The Metropolitan Museum of Art

poster for "Frans Hals" Exhibition

This event has ended.

The Metropolitan Museum of Art holds the most important collection of paintings in America by the celebrated Dutch artist Frans Hals (1582/83–1666), whose portraits and genre scenes were famous in his lifetime for their immediacy and dazzling brushwork. This exhibition presents thirteen paintings by Hals, including two lent from private collections, and several works by other Netherlandish masters.
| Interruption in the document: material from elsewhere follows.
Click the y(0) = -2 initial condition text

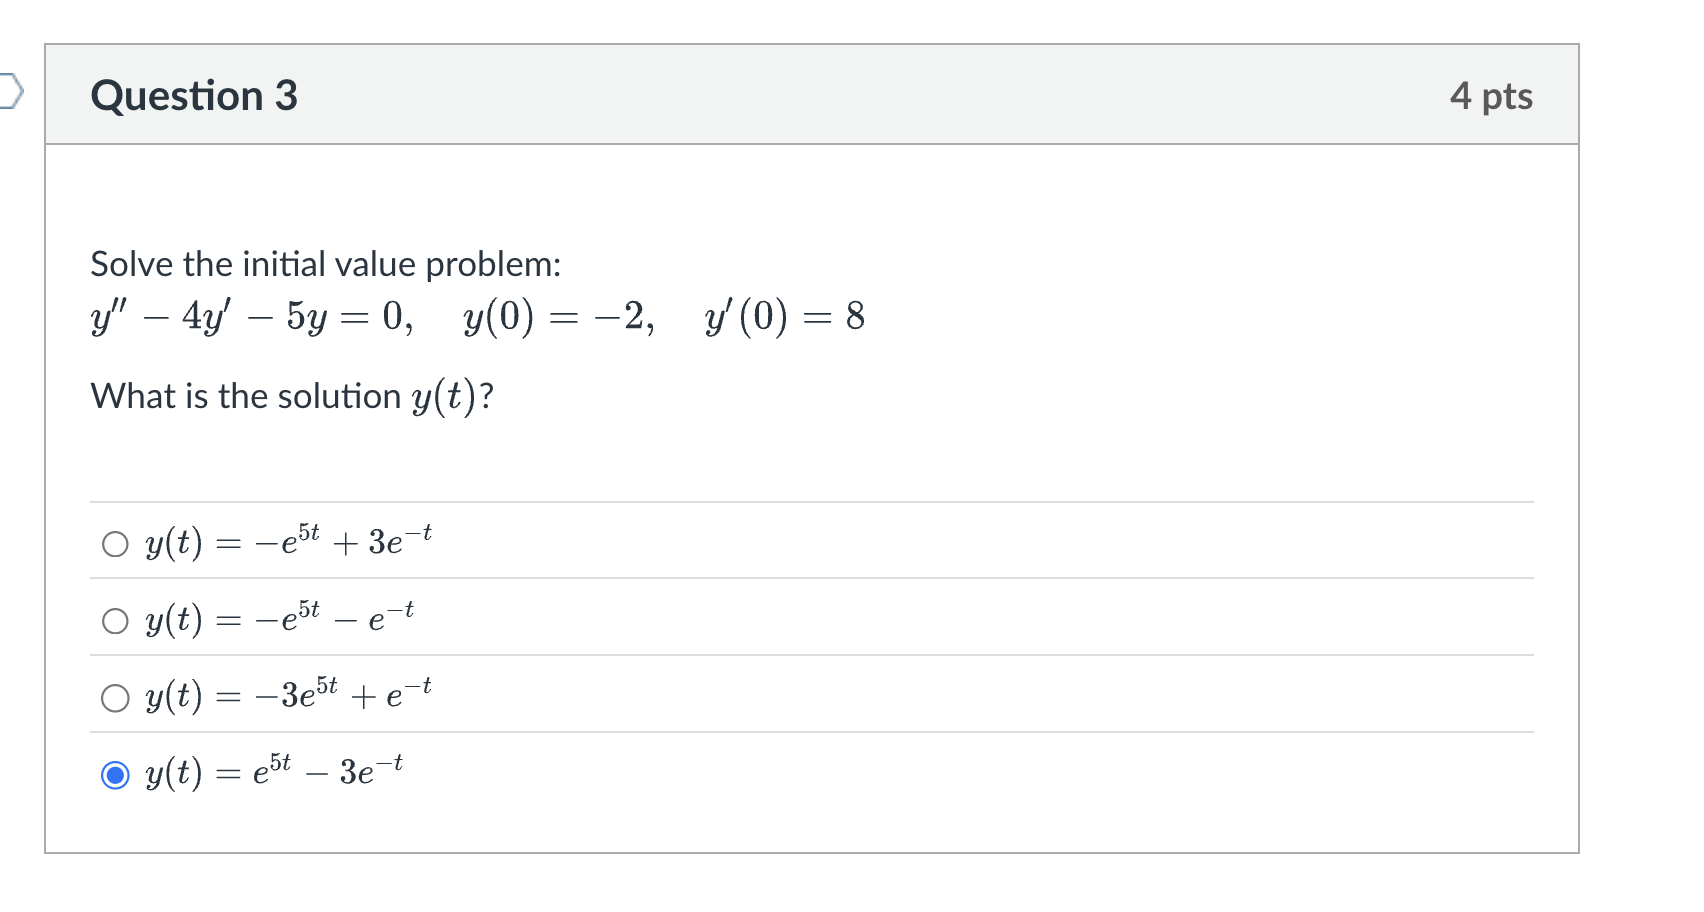pos(558,318)
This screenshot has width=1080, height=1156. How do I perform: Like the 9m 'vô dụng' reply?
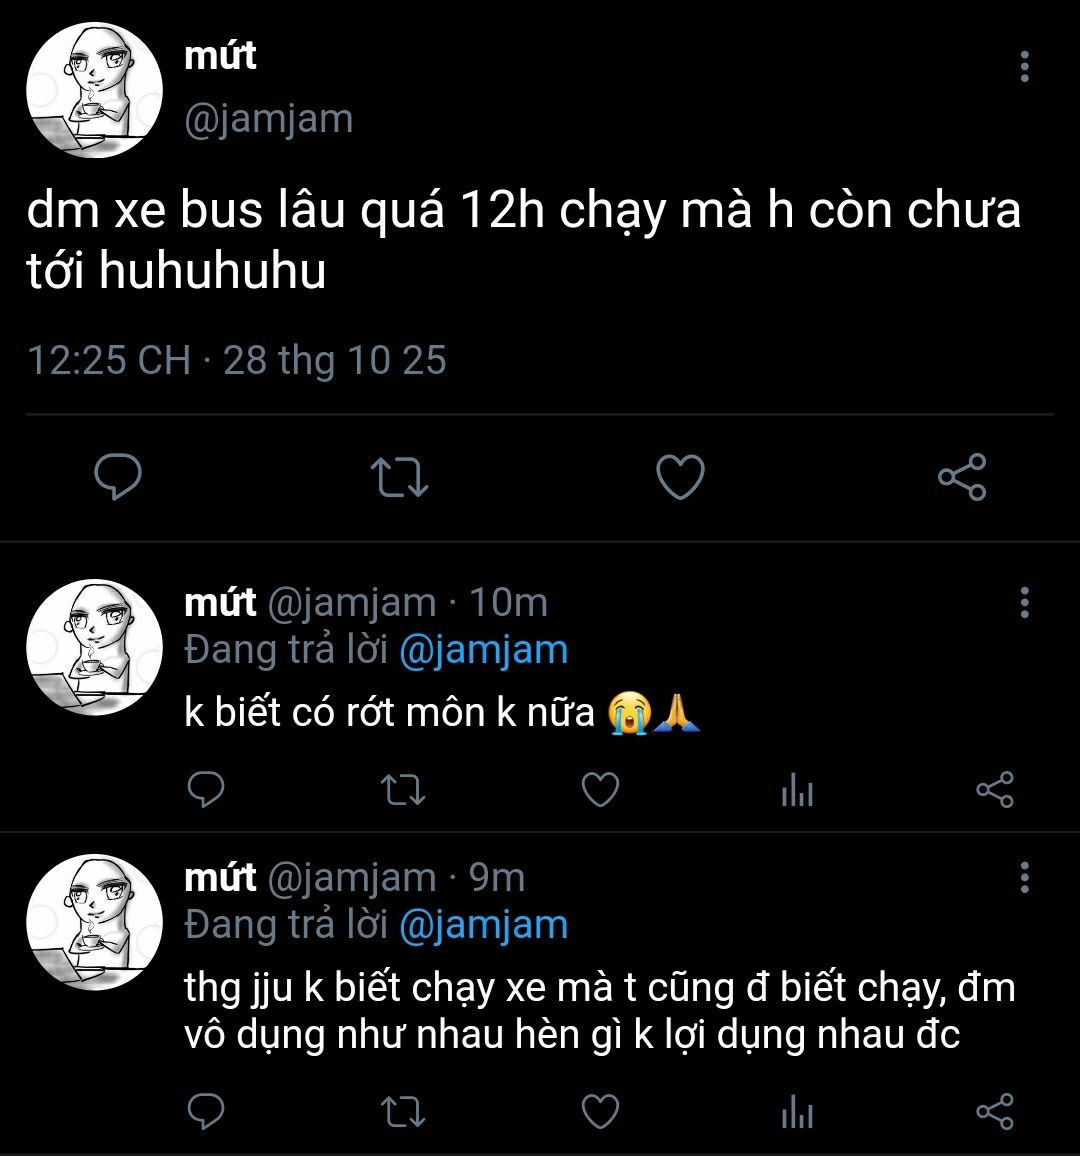[600, 1111]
Several of the Museum's paintings by Hals are famous, especially the early "Merrymakers at Shrovetide" (ca. 1616) and the so-called "Yonker Ramp and His Sweetheart" (1623), both bequeathed to the Museum by Benjamin Altman in 1913. Also included in the exhibition are two loans from private collections in New York—the small, exquisite Portrait of Samuel Ampzing (1630), on copper, and the well-known Fisher Girl (1630–32). A selection of other Dutch paintings from the Museum's collection and a few engravings set Hals's work in the context of his native Haarlem and help clarify how exceptional his animated poses and virtuoso brushwork were at the time.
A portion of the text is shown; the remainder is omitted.